Remy Sylado, Ca-bau-kan: Hanya sebuah dosa

Andi Fitriyanto
“Kematangan nalar adalah pusara terakhir bagi segala kegaiban dan absurditas. Di sanalah kita membunuh ilusi, dan di sanalah pula kita membangun kemanusiaan. Peradaban yang utuh bukan dibangun atas dasar iman yang absolut, melainkan atas dasar nalar yang terbuka. Ia tidak membutuhkan dominasi, tetapi partisipasi. Ia tidak menindas perbedaan, tetapi merayakannya dalam harmoni.”
Andi Fitriyanto, Enigmakrostik

Andi Fitriyanto
“Perspektif berbeda diperlukan untuk kelangsungan hidup, karena manusia dan peradaban itu dinamis. Pembaruan itu hukum alam, jangan wariskan kebodohan karena kini sudah saatnya kita tuntaskan epilog peradaban usang dan menciptakan pedoman baru bagi peradaban digital.”
Andi Fitriyanto, Antitesis

“(Arnold) Toynbee bertanya-tanya: di mana peran dan kontribusi Inggris dalam sejarah manusia? Peran Inggris tidak lebih dari 250 tahun dan itu pun penuh dengan berbagai kesalahan. Kemudian sejak Perang Dunia II, Inggris mulai meredup dan surut dari percaturan sejarah dunia. Demikian halnya dengan Prancis, Jerman, Rusia, dan Amerika Serikat.”
Yusri Abdul Ghani Abdullah, Historiografi Islam: Dari Klasik Hingga Modern

“Sesungguhnya bangsa Arab ialah para penyebar Islam.

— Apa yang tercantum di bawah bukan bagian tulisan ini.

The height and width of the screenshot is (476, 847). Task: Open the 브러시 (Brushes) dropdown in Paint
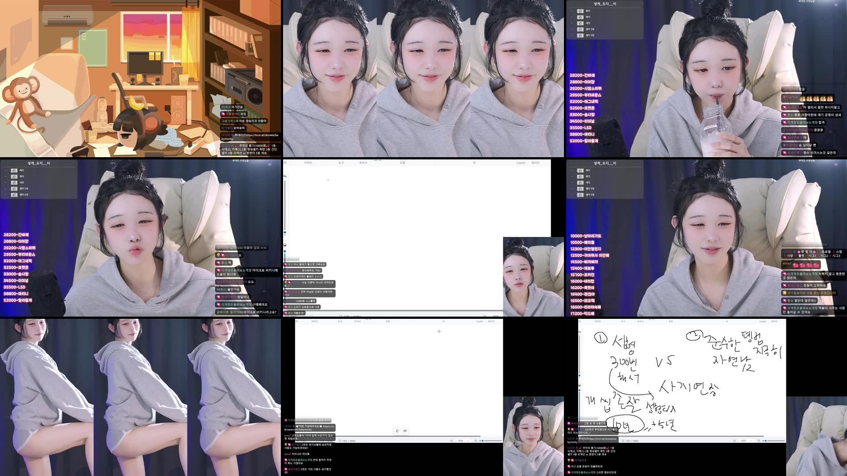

Mereka telah keluar dari pedalaman padang pasir dengan persiapan yang kuat dan berterusan, terus melebar hingga meluas ke pelbagai penjuru, kemudian Allah SWT telah menetapkan kemenangan kepada orang-orang berikan, kebebasan kepada orang-orang lemah dan kehinaan kepada orang-orang zalim dan sombong.

Mereka meluncur dari padang pasir bersama Rasulullah SAW selama seperempat abad, di samalah Rasulullah SAW telah mengisi pelajaran langit yang turun bersama wahyu, membekali mereka dengan pelbagai kekuatan pemikiran dan emosional sehingga mengangkat taraf kehidupan mereka secara material dan mental; menjadikan mereka sebagai pembawa misi, dan pencipta peradaban; memiliki kehormatan serta pemikiran yang benar, hati yang bersih dan jiwa yang peka mengatasi masyarakat Parsi dan Rom.”
Rohimuddin Nawawi Al-Bantani, Beragama Itu Akhlak Utama

Syed Hussein Alatas
“Kebudayaan Melayu berdasarkan nilai-nilai yang beradab dan bersifat kemajuan. Keburukan-keburukan yang terjadi adalah penyelewengan semata-mata yang terdapat di seluruh masyarakat dunia. Umpamanya, jika terdapat seorang Melayu malas, ini tidak bererti kebudayaan Melayu mengutamakan unsur malas. Pada hakikatnya ialah kebudayaan Melayu menganjurkan unsur rajin. Demikian juga jika ada ebebrapa orang Melayu yang terganggu fikirannya, mengamuk, membunuh beberapa orang, mata gelap, ini tidak bererti bahawa sifat mengamuk itu merupakan bahagian utama (basic part) daripada watak Melayu.”
Syed Hussein Alatas, Siapa Yang Salah: Sekitar Revolusi Mental dan Peribadi Melayu

Toba Beta
“Perang dunia dimulai saat peradaban tidak lagi menghargai perdamaian.”
Toba Beta

Toba Beta
“AI telah mengalahkan pikiran manusia. Itu fakta. Satu-satunya cara agar peradaban manusia tetap dapat eksis dan berkelanjutan adalah melalui asimiliasi manusia dengan AI, robotik dan nanoteknologi. Tak ada cara lain.”